- Opening Delimiter -

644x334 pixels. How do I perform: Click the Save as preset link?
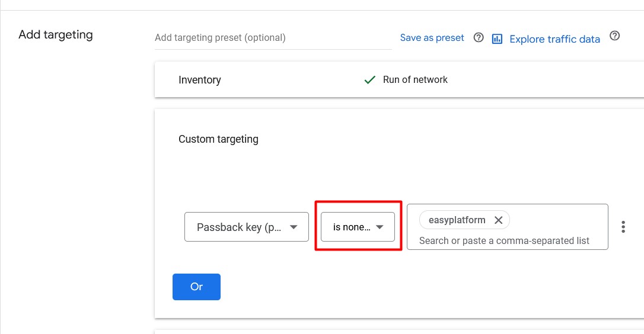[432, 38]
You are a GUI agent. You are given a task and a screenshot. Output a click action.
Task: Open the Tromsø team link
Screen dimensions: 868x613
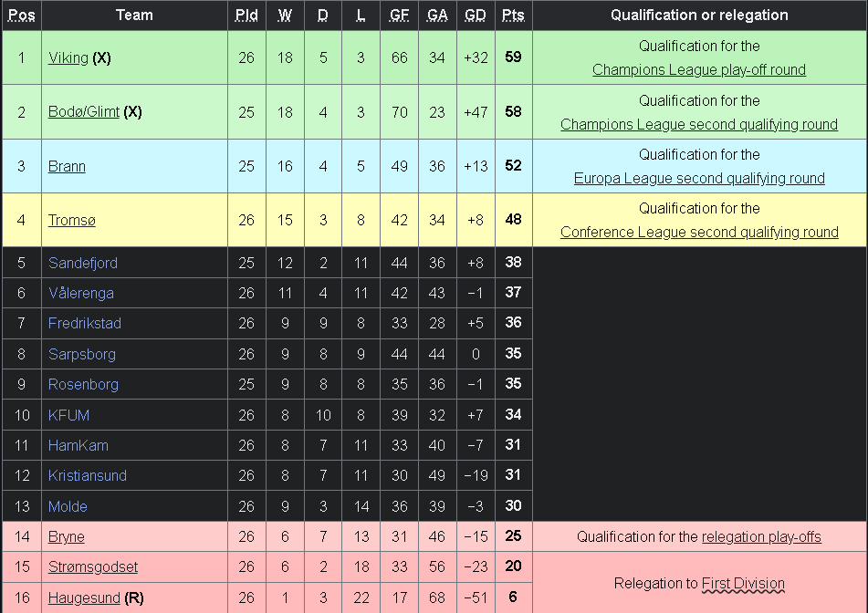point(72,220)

- Closing Delimiter -
- Opening Delimiter -

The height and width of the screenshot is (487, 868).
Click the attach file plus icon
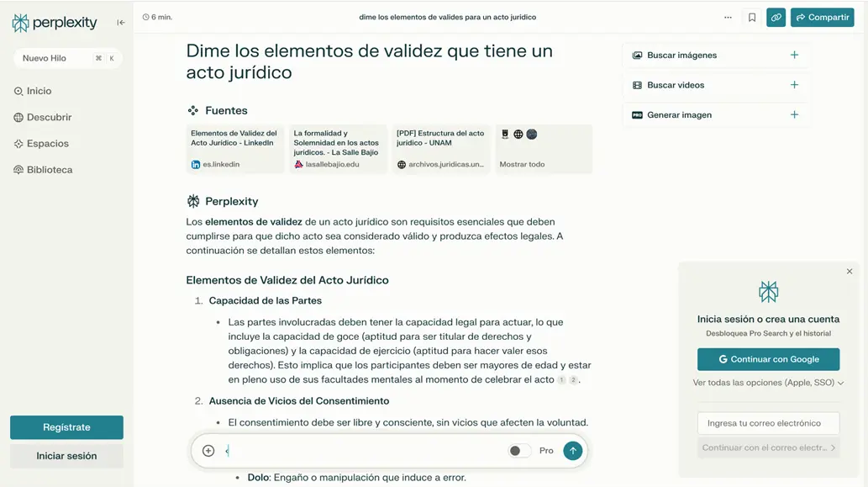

- Closing Delimiter -

-- Action item --
State how many lines of the records above contain the word "screenshot", giving only that number.

-- Expected answer --
2